Lesione Osteocondrale

Le lesioni osteocondrali comprendono una piccola porzione di estremità ossea o cartilaginea nelle quali viene a verificarsi una piccola frammentazione della parte terminale dell’osso stesso. Riguardano soprattutto il talo, cioè l’osso che si articola superiormente con la tibia e il perone, inferiormente con il calcagno e anteriormente con il navicolare che ha funzione di trasmettere il peso del corpo sul piede.
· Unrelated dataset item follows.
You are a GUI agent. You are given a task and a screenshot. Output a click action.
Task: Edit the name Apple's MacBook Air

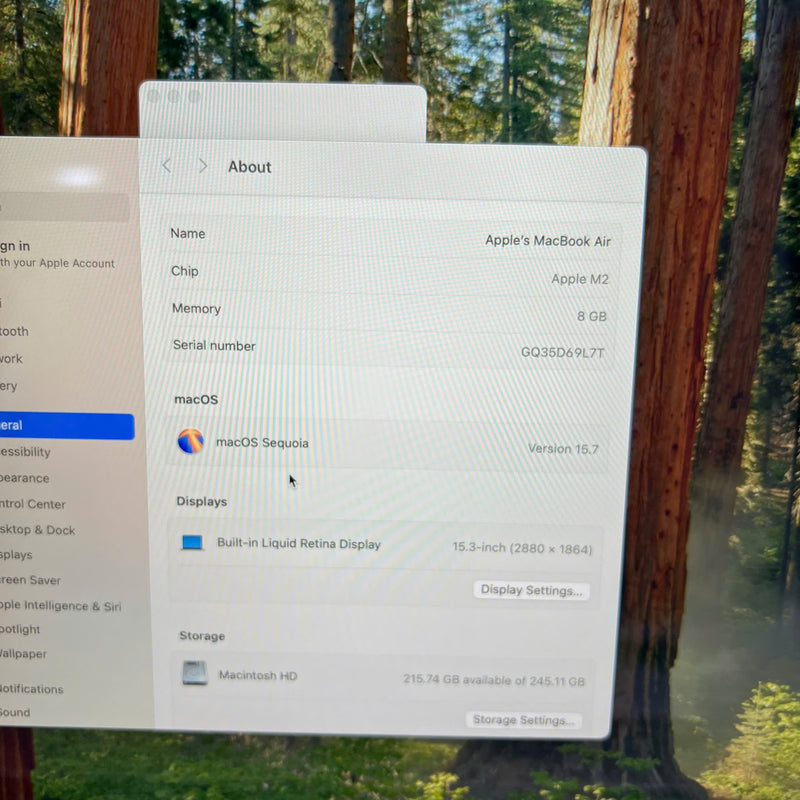click(x=547, y=241)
Le giunture più colpite sono l’anca, il ginocchio, l’astragalo e il gomito.

Sintomi

Tra i sintomi riscontrabili nelle lesioni osteocondrali ricordiamo, il dolore, gonfiore, versamento sinoviale e progressivo blocco dell’articolazione. L’osteocondrosi segue un decorso molto lento perché inizialmente il dolore e il trauma in generale è assai tollerabile, anche se a livello anatomico-patologico ci troviamo già al punto in cui vengono a delinearsi le future frammentazioni osseo cartilaginee. Il dolore diventa, perciò più intenso fino a ridurre la motilità dell’articolazione.

Le lesioni osteocondrali sono molto comuni tra i giovani sportivi, dove a seguito di un’interruzione di flusso sanguigno viene a verificarsi la necrosi di un’epifisi o di un’apofisi ossea. I fattori che determinano l’occlusione dei vasi comprendono traumi ripetuti a seguito di un’attività sportiva o lavorativa, ossificazione intensa, ischemia, predisposizione genetica.

Diagnosi

Considerata l’elevata tollerabilità al dolore iniziale, di cui prima, per una diagnosi precoce è bene muoversi in tempo tale da poter prevenire l’evoluzione delle lesioni ossee. Ecco perché dopo un esame diagnostico effettuato da un medico ortopedico, l’esame che permette di stabilire lo stadio della osteocondrosi è la Risonanza Magnetica (RMA). Sono utili anche i Raggi X, Tomografia assiale computerizzata (TAC), Ultrasonometria ossea.

Terapie

Distinguiamo due tipi di trattamento: Conservativo e chirurgica.

La prima ha possibilità di successo quando la lesione è stabile e quando colpisce articolazioni giovani e comprende trattamenti del tipo: Fisioterapia, Riposo dall’attività fisica/lavorativa, Immobilizzazione con gesso. Per quando riguarda invece il trattamento chirurgico è riservato agli stadi instabili o a coloro i quali, non beneficiando di un trattamento conservativo, sono giunti in ritardo alla diagnosi. Consiste in un intervento in artroscopia con lo scopo di eliminare i frammenti distaccati dell’osso, recuperare il frammento qualora l’osso non fosse totalmente staccato. Antinfiammatori e analgesici, come trattamento farmacologico, per meglio tollerare e alleviare il dolore.